Were one to tend to identify Canon Law with the system of the laws of the canons, the understanding of that which is juridical in the Church would essentially consist in the comprehending of that which the legal texts establish. At first glance, this approach would appear to hold Human Law entirely in value. However the impoverishment which this conception would bring about becomes manifest: with the practical oblivion of the Natural Law and of the Divine Positive Law, as well as the vital relationship of every Law with the communion and the mission of the Church, the work of the interpreter becomes deprived of vital contact with ecclesial reality.

Some authors conceive of canon law as essentially theological and the discipline of canon law as a theological subdiscipline, but Msgr.
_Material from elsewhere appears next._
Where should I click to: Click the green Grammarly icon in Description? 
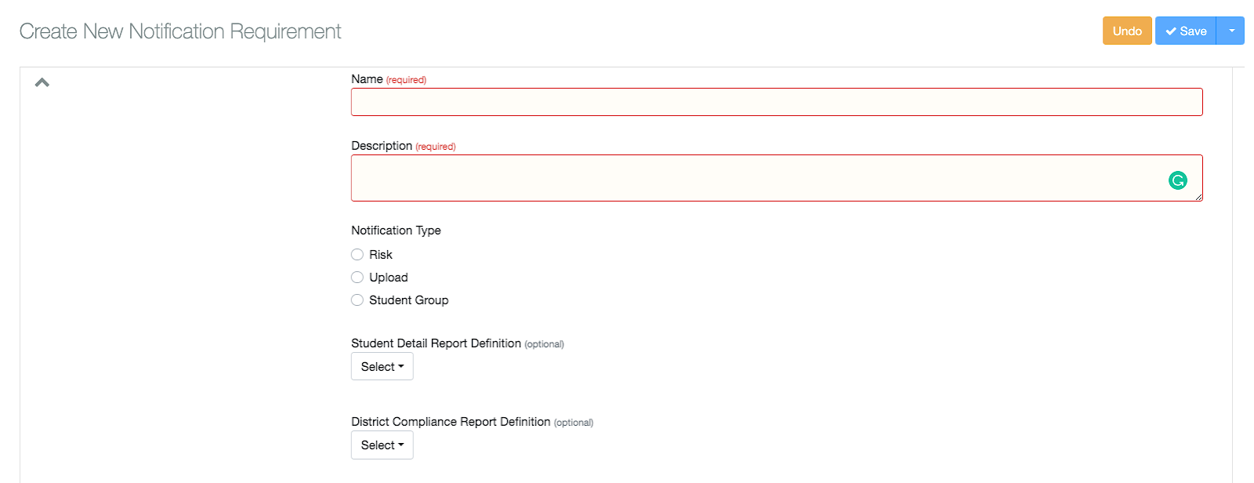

Carlos José Errázuriz contends that "in a certain sense, all postconciliar canonical scholarship has shown a theological concern in the widest sense, that is, a tendency to determine more clearly the place of the juridical in the mystery of the Church."

===Ecclesiological inspiration of the 1983 Code===

In view of the decision to reform the existing 1983 Code, the Second Vatican Council, in the decree Optatam totius (§16), ordered that "the teaching of canon law [...] should take into account the mystery of the Church, according to the dogmatic constitution De Ecclesia".
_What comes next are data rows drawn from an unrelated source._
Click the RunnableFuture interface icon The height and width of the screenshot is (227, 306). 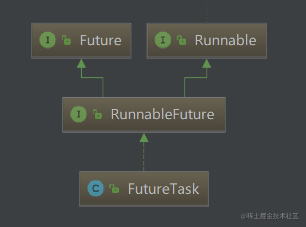point(78,114)
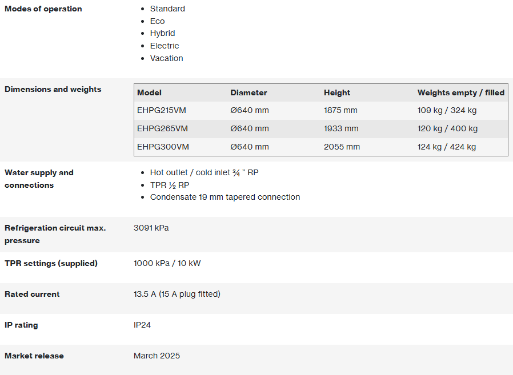Image resolution: width=513 pixels, height=375 pixels.
Task: Select the Height column header
Action: (x=337, y=93)
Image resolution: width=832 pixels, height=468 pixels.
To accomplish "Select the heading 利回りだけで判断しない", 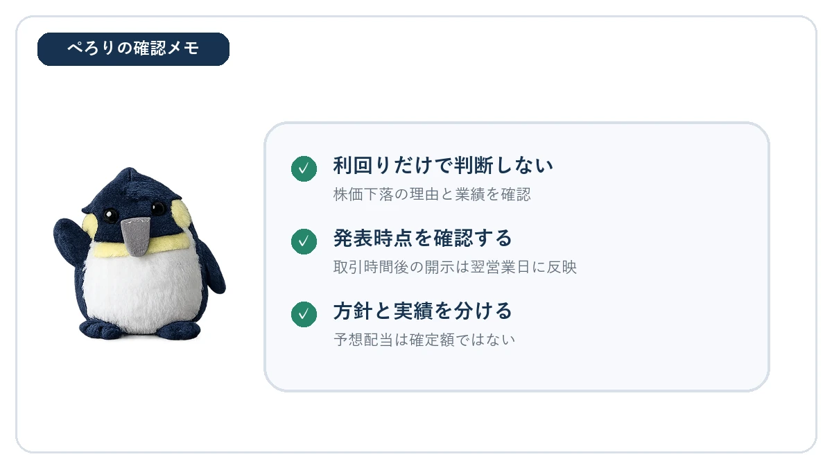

The 1917 Code was structured according to the Roman law division of "norms, persons, things, procedures, penalties", while the 1983 Code, in total contrast, was deliberately given a much more doctrinal-theological structure. John Paul II described the ecclesiological inspiration of the new code of canon law in this way:

The instrument, which the Code is, fully corresponds to the nature of the Church, especially as it is proposed by the teaching of the Second Vatican Council in general, and in a particular way by its ecclesiological teaching. Indeed, in a certain sense, this new Code could be understood as a great effort to translate this same doctrine, that is, the conciliar ecclesiology, into canonical language. If, however, it is impossible to translate perfectly into canonical language the conciliar image of the Church, nevertheless, in this image there should always be found as far as possible its essential point of reference.
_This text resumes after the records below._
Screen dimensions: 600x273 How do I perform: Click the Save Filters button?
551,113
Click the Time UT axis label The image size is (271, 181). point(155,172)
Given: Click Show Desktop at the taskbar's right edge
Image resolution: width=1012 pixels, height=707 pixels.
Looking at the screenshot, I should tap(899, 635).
Thus the 1983 Code is configured, as far as possible, according to the "mystery of the Church", the most significant divisions—Books II, III, and IV—corresponding to the munus regendi, the munus sanctificandi, and the munus docendi (the "missions" of governance, of worship/sanctification, and of teaching) which in turn derive from the kingly, the priestly and the prophetic roles or functions of Christ.

==Fundamental theory of canon law==

The fundamental theory of canon law is a discipline covering the basis of canon law in the very nature of the church. Fundamental theory is a newer discipline that takes as its object "the existence and nature of what is juridical in the Church of Jesus Christ." The discipline seeks to provide a theoretical basis for the coexistence and complementarity of canon law and the Catholic Church, and it seeks to refute the "canonical antijuridicism" (the belief that law of the church constitutes a contradiction in terms; that law and church are radically incompatible) of the various heretical movements and of the Protestant Reformation on the one hand, and on the other, the antijuridicism deriving from a belief that all law is identifiable with the law of the state; that in order to be true law, the state must be its maker. The discipline seeks to better explain the nature of law in the church and engages in theological discussions in post-conciliar Catholicism and seeks to combat "postconciliar antijuridicism".